Source passage
-------

Well, they may be shocked and all that, but I say let’s give them points for actually measuring something other than model “output.”

Roger Carr
January 11, 2012 7:42 pm

Harry Won A BAgel says: “It is as if for the reporter finding out humans are not the villains is of itself shocking.”
There is a deep and important truth in that single line, Harry. It has driven madness abroad and exposed the facile depth of our group wisdom.

Rob Z
January 11, 2012 7:56 pm

Finally some science where land measurements and satellite measurements agree! I wonder how many global climate modelers are going to “drop acid” now. /sarc

January 11, 2012 8:37 pm

Reblogged this on The Blogspaper.

Steve Keohane
January 11, 2012 8:41 pm

Myron Mesecke says: January 11, 2012 at 6:22 pm
[…]
Maybe it’s not trees but ants.

I agree. I learned ants used formic acid to mark their trails. At least they are not going on about airborne carbonic acid.

jorgekafkazar
January 11, 2012 8:43 pm

James Sexton says: :”Well, that’s a shocker….. ‘we’ve proven by several factors that our understanding was wrong,’ Still, I’m going to need an atmospheric chemist to explain the implications. Isn’t formic acid simply hydrogenated CO2? And then if it gets gaseous doesn’t that make a whole host of implications?”
No, formic acid is the product of oxidation, not reduction/hydrogenation. Methane and terpenes would be likely suspects for the precursors. Forests on a warm day will develop a form of smog from hydrocarbons released by the leaves and undergrowth. CO2 is a source of rainwater acidity, too.

Theo Goodwin
January 11, 2012 9:51 pm

‘“The modelling shows, particularly, that natural forest emissions have been highly underestimated. Our forest areas are producing more formic acid than we ever thought,” she said.
Dr Murphy said the unexpected results might well mean forests are responsible for most of the acidity in rainwater in areas other than highly-polluted inner-cities.’
See what empirical research and experimentation can do. It produces surprises.
Climate science has never produced a surprise and never will. Why? Because they just do not have the instinct for the empirical or the energy for research.

The iceman cometh
January 11, 2012 10:05 pm

jorgekafkazar says January 11, 2012 at 8:43 pm “CO2 is a source of rainwater acidity, too.” I have a paper under review that looks at the last 40 years of rainfall chemistry from 143 stations across the US in search of a signal that higher CO2 means lower pH in rain. Can’t find it. Multivariate analysis seems to show Ca and Mg content of rain determines pH.

-------

Supplied data

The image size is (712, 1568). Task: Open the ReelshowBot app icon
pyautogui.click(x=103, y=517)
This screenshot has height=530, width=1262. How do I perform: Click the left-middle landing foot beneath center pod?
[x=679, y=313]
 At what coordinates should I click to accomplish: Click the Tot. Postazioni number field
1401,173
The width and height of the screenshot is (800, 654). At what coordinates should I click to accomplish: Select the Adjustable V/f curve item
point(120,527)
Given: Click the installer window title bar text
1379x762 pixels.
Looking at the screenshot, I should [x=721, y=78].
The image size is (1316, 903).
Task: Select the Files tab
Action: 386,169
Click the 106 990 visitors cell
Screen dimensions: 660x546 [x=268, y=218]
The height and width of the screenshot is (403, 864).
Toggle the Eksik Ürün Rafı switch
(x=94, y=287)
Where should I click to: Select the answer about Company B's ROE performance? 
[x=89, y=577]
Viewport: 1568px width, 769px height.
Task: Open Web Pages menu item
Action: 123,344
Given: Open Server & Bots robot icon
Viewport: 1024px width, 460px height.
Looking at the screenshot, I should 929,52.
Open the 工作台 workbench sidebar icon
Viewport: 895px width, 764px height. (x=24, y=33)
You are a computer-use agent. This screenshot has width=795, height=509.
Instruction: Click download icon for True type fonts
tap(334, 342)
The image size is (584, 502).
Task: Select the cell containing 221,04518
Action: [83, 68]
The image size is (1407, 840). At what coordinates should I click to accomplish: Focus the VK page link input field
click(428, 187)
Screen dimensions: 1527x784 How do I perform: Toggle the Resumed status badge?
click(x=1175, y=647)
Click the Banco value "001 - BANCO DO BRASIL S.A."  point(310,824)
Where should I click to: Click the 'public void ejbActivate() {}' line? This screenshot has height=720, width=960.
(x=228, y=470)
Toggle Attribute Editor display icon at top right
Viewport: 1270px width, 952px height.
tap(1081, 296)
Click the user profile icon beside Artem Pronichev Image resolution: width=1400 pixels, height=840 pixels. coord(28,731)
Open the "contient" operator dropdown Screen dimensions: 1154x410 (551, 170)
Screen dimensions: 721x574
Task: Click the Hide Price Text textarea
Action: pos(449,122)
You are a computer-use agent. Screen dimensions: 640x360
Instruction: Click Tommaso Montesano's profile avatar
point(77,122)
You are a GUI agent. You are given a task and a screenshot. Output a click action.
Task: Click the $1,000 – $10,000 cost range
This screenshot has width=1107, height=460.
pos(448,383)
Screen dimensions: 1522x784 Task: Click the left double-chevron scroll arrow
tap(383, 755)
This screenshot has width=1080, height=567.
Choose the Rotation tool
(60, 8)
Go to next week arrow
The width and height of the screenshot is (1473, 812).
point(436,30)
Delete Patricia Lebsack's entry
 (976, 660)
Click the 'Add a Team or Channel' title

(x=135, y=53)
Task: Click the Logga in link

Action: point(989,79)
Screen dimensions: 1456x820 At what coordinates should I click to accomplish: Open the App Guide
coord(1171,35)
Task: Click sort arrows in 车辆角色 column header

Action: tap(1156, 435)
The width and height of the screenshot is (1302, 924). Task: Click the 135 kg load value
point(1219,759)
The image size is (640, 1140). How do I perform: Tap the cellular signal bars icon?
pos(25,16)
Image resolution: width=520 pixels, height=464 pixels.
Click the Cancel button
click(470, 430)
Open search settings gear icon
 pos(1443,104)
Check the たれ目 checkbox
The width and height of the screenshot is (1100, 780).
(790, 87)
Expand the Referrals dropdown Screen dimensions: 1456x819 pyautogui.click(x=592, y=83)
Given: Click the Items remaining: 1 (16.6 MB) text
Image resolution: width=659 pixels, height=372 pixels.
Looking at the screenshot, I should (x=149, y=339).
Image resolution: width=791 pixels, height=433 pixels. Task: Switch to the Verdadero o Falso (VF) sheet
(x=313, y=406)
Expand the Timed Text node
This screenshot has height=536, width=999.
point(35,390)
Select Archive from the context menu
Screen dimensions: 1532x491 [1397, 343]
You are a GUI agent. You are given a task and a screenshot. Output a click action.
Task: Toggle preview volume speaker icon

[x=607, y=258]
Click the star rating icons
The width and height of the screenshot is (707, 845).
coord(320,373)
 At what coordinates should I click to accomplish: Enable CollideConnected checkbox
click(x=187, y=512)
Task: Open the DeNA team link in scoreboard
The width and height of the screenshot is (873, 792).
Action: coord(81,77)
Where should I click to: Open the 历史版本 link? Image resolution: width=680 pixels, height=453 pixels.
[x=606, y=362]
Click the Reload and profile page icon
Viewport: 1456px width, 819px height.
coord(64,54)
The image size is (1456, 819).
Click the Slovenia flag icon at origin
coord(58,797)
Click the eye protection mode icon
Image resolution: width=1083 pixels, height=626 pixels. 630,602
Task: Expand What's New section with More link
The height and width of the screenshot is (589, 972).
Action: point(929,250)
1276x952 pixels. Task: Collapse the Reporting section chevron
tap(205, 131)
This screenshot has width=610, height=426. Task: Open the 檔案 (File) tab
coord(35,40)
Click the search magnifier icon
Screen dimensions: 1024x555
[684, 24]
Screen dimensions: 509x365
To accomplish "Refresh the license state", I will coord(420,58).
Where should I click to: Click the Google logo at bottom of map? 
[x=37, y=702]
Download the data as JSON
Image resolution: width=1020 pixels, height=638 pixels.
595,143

-------

Challenges
A - In the comment thread, repeat the section starting with "Steve Keohane" and going on through "undergrowth. CO2 is a source of rainwater acidity, too.", switching every "formic acid" to "acetic acid".
B - In the comment thread, list every name that appears on its own line directly above a date and time.

Task solutions
A -
Steve Keohane
January 11, 2012 8:41 pm

Myron Mesecke says: January 11, 2012 at 6:22 pm
[…]
Maybe it’s not trees but ants.

I agree. I learned ants used acetic acid to mark their trails. At least they are not going on about airborne carbonic acid.

jorgekafkazar
January 11, 2012 8:43 pm

James Sexton says: :”Well, that’s a shocker….. ‘we’ve proven by several factors that our understanding was wrong,’ Still, I’m going to need an atmospheric chemist to explain the implications. Isn’t acetic acid simply hydrogenated CO2? And then if it gets gaseous doesn’t that make a whole host of implications?”
No, acetic acid is the product of oxidation, not reduction/hydrogenation. Methane and terpenes would be likely suspects for the precursors. Forests on a warm day will develop a form of smog from hydrocarbons released by the leaves and undergrowth. CO2 is a source of rainwater acidity, too.

B -
Roger Carr
Rob Z
Steve Keohane
jorgekafkazar
Theo Goodwin
The iceman cometh